# Ethics ?



## PipeGuy (Oct 8, 2004)

I VERY rarely see anyone screen and stockpile a large (+400 cy) quantity of topsoil. It's typically screened and hauled / placed.


----------



## jmacd (Jul 14, 2009)

Pipe guy, that's what I thought, I think the pile would just collect to much moisture so renting a screen and making stockpile doesn't sound like the best idea. That leaves only the purchase option, so back to where I am now.:sad:


----------



## Lubs (May 14, 2006)

Sounds like he has already given them a discount for screening the rock onsite since he was a lower bidder. He was creative to get the lower bid and accomplish the task at hand. The owner should pay he did the job to specs unless the contract stated otherwise.


----------



## earthmover (Feb 17, 2009)

I agree.....They need to pay up!


----------



## Upchuck (Apr 7, 2009)

No doubt that he should get paid contract price. On subdivisions, we always screen sand to cover utilities or gravel for the road when possible. Screening is a great rainy day job.


----------



## MichaelWCI (Oct 8, 2009)

In my mind they should pay the price quoted.

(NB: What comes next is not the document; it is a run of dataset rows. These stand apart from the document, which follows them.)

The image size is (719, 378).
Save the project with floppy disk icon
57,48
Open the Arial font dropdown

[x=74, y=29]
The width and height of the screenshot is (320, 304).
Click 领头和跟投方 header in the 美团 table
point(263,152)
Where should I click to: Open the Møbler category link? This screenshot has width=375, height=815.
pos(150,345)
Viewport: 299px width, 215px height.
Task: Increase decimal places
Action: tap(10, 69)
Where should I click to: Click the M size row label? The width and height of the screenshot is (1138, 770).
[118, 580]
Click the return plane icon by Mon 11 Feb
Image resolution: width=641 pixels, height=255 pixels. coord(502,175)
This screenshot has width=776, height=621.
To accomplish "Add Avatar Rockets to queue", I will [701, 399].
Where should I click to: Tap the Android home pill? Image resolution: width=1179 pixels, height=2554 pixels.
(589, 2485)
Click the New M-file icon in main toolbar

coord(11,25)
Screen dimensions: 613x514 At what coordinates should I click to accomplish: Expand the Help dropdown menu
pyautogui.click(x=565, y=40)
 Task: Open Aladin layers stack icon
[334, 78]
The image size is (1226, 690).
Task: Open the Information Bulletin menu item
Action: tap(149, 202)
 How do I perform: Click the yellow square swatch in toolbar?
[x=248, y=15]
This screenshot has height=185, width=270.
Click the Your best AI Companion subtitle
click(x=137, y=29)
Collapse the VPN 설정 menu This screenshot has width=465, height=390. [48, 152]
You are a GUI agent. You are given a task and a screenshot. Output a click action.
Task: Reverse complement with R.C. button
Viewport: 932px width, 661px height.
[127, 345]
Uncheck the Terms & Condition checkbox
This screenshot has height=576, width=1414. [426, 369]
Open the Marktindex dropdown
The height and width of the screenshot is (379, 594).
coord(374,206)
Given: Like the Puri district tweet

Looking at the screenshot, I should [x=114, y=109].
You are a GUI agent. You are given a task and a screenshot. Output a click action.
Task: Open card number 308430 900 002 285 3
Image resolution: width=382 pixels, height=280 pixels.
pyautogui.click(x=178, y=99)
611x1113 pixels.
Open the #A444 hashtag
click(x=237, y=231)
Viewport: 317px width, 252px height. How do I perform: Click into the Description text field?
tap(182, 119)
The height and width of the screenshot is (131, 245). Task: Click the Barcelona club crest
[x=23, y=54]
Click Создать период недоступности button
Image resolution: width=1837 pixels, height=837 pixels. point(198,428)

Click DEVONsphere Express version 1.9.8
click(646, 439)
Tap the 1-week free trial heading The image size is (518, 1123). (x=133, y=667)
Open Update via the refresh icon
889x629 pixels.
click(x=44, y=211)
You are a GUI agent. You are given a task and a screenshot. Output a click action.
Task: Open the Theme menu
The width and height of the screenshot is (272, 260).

But if you want to get technical, it depends on what the contract states and this may be a value engineering problem where the cost savings of NOT having to haul the material, gets credited back to owner. It should state this in the General or Supplemental Conditions.


----------



## csv (Aug 18, 2009)

The customer should get kicked in the nuts


----------



## spydeere (Dec 8, 2009)

*Another perspective*

Hi, new to site and would like to offer my perspective on this subject of screening existing material. Ethics is a large part of my daily routine, looking out for the owner and the contractor interests. A few have mentioned the owner should pay as per the contract. A material was supplied as per spec., but was it? In my little part of the world not only does material have to meet gradation specification, it also has to meet, what we call "physical requirements" and of course compaction requirements, which requires a contractor to perform lab tests and field compaction test strips before the materail can be used on a project. When backfilling with this recycled material how do you know that it meets compaction specs. or do we do the ole heel test? Can someone say liability.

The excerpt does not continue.